Although she enjoyed public health research, the long hours of data analysis and paper writing did not feel quite right. “I knew I was making an impact but it felt very far removed. I boomeranged back to my original vision of becoming a physician. It’s ironic – I thought my ‘humanities’ side would not be adequately fed in the medical field; it turns out being a doctor, focusing on the individual patient, is what gave me the satisfaction I needed – that desire to feel more connected to the people around me.”
She received her M.D. with a concentration in global health from the University of California, San Francisco, in 2012. During that time, she spent a summer at an HIV/AIDS clinic in Mfangano, Kenya, and then went on to research the effects of malaria in pregnancy. She remained at UCSF for her internal medicine residency.
“UCSF is known as the birthplace of hospital medicine; I had so many inspirational, brilliant and kind mentors there and I learned that I did not have to be a subspecialist to be an excellent or expert physician. Working in Saipan, an island in the South Pacific with little access to subspecialty care, also cemented my decision to be a jack of all trades and remain in general internal medicine. However, I was aware that this can be a taxing occupation with high rates of burnout due to the pace and severity of illness. Therefore, I chose to combine my practice in hospital medicine with teaching, in order to build in a buffer to burnout. Having students makes it hard to lose your sense of wonder,” she said.
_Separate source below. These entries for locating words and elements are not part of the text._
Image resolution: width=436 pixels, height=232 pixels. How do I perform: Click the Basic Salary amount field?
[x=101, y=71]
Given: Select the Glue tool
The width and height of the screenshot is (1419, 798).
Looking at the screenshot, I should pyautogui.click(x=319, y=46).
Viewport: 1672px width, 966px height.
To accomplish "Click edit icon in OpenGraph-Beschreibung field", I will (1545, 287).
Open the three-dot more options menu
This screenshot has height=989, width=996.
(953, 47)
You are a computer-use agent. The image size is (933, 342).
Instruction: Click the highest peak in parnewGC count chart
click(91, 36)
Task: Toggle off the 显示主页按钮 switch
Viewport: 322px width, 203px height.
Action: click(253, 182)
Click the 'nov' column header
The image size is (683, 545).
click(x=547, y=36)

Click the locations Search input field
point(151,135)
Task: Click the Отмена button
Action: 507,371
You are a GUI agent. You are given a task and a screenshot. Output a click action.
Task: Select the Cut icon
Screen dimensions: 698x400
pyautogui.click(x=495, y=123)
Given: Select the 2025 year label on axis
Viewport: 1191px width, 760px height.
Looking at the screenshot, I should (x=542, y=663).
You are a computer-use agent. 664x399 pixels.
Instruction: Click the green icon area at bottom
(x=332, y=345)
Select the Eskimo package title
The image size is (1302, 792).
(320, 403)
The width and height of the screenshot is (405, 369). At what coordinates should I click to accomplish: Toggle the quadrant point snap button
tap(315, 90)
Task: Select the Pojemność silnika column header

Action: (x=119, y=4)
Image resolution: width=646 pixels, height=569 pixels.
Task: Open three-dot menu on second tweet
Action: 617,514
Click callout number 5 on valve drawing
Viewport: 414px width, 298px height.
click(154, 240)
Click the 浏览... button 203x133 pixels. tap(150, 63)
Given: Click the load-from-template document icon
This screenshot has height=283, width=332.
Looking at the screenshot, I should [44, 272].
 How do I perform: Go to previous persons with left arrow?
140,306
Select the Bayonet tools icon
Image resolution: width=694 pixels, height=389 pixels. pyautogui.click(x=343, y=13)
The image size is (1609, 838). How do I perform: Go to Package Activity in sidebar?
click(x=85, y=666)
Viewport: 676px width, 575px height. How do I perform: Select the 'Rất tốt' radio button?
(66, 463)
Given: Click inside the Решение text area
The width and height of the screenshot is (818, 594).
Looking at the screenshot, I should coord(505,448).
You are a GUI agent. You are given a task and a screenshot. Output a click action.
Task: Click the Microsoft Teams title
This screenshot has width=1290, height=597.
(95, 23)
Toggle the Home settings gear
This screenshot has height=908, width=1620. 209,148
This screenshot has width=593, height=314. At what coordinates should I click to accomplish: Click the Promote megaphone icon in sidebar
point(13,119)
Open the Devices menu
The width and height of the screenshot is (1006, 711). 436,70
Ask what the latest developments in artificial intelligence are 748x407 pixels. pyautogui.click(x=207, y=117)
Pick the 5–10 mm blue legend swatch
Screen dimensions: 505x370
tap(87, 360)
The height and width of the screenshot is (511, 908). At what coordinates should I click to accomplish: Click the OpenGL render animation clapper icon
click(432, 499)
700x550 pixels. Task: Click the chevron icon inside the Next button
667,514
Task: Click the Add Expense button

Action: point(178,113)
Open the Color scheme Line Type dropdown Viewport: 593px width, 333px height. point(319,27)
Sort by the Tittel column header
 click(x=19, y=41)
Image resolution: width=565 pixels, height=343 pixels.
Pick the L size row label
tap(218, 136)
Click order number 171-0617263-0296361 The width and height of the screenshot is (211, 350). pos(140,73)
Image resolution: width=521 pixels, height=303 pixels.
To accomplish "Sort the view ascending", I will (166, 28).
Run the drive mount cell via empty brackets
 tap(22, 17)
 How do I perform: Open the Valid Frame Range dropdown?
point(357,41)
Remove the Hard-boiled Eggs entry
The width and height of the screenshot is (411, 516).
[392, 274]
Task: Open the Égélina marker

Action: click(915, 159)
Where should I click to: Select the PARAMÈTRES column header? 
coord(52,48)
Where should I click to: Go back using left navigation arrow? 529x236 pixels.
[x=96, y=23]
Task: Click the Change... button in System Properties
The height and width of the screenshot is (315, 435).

In 2015, Patil became an attending physician doing hospital medicine at the PAVA hospital and a clinical instructor of medicine at Stanford University School of Medicine. “Medicine is an apprenticeship model,” she noted. “Whenever I work in the hospital, I never take care of patients alone, it is always in conjunction with medical students, interns and residents.”
Her particular areas of focus at PAVA have been improving resident experience and the educational value of nighttime clinical rotations. Her current interest is how to prevent physician burnout by building self-reflective practice and emotional resilience. “I love geriatrics and end-of-life care because it is the perfect intersection of complex decision-making and building therapeutic alliance. I am so grateful to work at the VA where both my brain and my heart feel that they are challenged and growing.”
The Patil family is truly a Harker family. Brother DJ Patil has two children at Harker, Veyd, grade 7, and Samaara, grade 4, and Teja’s parents Suhas and Jayashree have been deeply involved with Harker. The Patil Theater in the new Rothschild Performing Arts Center bears their name.